Word for word, restate each entry in the listing below.

###

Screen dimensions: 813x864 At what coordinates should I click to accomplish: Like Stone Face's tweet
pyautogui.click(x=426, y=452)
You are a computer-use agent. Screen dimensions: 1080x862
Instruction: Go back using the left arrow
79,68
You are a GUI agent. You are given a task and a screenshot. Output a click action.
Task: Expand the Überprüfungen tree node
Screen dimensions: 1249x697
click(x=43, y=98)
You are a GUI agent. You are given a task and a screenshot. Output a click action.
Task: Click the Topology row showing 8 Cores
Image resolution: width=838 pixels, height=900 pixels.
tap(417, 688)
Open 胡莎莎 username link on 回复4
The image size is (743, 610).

###

▸ **Response area**
Screen dimensions: 813x864 At what coordinates should I click to accomplish: Like Stone Face's tweet
pyautogui.click(x=426, y=452)
You are a computer-use agent. Screen dimensions: 1080x862
Instruction: Go back using the left arrow
79,68
You are a GUI agent. You are given a task and a screenshot. Output a click action.
Task: Expand the Überprüfungen tree node
Screen dimensions: 1249x697
click(x=43, y=98)
You are a GUI agent. You are given a task and a screenshot. Output a click action.
Task: Click the Topology row showing 8 Cores
Image resolution: width=838 pixels, height=900 pixels.
tap(417, 688)
Open 胡莎莎 username link on 回复4
The image size is (743, 610).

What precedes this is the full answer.